Task directions »
Among the lines below, a stretch begins at the one with "Click the 11:00 time axis label" and ends at the one with "Click the fresh-gas". Repeat that stretch exactly, ends included.

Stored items
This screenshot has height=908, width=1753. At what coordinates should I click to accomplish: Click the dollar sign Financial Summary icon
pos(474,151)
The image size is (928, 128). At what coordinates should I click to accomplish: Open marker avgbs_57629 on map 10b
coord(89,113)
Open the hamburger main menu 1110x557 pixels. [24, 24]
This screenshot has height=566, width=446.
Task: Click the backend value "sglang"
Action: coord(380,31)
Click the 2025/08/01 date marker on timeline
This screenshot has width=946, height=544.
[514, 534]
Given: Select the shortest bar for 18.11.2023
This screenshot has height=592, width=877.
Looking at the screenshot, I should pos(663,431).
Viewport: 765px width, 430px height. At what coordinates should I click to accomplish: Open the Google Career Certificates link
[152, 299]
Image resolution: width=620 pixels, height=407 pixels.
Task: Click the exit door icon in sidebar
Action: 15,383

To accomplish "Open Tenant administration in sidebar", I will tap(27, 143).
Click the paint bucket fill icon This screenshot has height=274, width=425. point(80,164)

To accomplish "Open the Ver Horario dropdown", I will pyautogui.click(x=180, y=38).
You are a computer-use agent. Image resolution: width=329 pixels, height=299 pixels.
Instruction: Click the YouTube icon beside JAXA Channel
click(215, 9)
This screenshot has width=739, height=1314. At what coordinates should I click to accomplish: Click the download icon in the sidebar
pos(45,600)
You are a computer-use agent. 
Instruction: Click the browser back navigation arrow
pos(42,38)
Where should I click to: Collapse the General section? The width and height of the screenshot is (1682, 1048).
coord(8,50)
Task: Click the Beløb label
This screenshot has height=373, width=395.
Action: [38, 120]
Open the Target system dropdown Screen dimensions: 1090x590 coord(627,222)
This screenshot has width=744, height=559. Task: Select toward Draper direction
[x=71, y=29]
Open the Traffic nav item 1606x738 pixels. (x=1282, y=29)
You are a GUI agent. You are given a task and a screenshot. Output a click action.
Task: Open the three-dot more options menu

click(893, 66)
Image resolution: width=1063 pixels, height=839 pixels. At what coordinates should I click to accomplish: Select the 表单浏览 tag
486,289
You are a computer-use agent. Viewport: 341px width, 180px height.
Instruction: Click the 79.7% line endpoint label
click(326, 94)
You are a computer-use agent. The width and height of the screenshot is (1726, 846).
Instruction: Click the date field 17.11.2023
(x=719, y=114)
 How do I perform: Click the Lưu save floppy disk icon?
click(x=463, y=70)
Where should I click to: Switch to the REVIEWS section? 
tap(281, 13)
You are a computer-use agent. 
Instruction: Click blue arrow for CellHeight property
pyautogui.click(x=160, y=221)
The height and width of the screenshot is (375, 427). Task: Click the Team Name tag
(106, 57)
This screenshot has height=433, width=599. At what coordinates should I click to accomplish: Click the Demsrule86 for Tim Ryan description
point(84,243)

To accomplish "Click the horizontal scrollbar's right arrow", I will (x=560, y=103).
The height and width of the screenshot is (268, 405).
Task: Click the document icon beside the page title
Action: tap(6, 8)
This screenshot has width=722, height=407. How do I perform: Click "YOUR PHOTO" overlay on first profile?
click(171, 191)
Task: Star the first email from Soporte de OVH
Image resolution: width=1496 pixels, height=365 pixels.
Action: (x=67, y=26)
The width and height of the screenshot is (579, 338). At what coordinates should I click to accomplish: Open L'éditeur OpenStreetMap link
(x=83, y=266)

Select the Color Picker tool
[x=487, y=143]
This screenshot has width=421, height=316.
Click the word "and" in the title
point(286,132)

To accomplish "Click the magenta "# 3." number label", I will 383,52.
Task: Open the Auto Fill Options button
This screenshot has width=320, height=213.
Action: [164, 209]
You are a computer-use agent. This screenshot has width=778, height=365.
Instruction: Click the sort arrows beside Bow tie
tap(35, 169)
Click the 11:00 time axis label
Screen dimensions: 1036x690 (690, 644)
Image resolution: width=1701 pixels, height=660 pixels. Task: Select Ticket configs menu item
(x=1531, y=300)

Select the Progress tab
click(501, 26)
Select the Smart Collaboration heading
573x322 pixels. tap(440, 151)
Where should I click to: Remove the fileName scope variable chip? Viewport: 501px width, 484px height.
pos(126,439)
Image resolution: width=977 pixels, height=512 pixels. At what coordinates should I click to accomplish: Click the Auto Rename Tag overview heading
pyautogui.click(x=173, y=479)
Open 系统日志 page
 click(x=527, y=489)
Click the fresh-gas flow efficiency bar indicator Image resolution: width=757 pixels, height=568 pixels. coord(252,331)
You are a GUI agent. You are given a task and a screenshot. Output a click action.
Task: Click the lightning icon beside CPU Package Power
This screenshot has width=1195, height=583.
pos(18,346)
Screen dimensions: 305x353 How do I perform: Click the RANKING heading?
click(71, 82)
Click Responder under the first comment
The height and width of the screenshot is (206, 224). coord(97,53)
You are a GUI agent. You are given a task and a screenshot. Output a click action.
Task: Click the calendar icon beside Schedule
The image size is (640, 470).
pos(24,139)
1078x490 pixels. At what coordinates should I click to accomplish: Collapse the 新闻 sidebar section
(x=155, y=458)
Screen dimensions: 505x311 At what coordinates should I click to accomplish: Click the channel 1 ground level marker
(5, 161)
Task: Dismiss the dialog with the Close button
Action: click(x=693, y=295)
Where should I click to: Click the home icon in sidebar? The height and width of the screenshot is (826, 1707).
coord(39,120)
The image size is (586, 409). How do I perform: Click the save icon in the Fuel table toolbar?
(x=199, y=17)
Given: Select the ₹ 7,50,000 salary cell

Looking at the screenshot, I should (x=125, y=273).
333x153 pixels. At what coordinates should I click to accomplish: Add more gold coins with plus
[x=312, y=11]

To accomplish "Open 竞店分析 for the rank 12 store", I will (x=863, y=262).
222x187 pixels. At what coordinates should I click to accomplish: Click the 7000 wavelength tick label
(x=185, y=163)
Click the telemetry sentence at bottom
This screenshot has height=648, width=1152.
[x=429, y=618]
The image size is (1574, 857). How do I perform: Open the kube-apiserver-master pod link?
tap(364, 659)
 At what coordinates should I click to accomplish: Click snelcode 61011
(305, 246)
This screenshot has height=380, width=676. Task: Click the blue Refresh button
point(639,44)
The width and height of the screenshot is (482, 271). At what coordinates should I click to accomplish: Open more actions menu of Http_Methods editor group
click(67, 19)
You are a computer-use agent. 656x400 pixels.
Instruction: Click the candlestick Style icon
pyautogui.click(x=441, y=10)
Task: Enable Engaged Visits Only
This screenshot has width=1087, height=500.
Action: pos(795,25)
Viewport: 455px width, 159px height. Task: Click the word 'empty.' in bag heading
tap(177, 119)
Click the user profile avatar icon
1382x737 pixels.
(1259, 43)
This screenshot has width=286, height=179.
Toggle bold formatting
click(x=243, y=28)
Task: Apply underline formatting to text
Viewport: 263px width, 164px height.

Solution for this exercise »
Click the 11:00 time axis label
Screen dimensions: 1036x690 (690, 644)
Image resolution: width=1701 pixels, height=660 pixels. Task: Select Ticket configs menu item
(x=1531, y=300)

Select the Progress tab
click(501, 26)
Select the Smart Collaboration heading
573x322 pixels. tap(440, 151)
Where should I click to: Remove the fileName scope variable chip? Viewport: 501px width, 484px height.
pos(126,439)
Image resolution: width=977 pixels, height=512 pixels. At what coordinates should I click to accomplish: Click the Auto Rename Tag overview heading
pyautogui.click(x=173, y=479)
Open 系统日志 page
 click(x=527, y=489)
Click the fresh-gas flow efficiency bar indicator Image resolution: width=757 pixels, height=568 pixels. coord(252,331)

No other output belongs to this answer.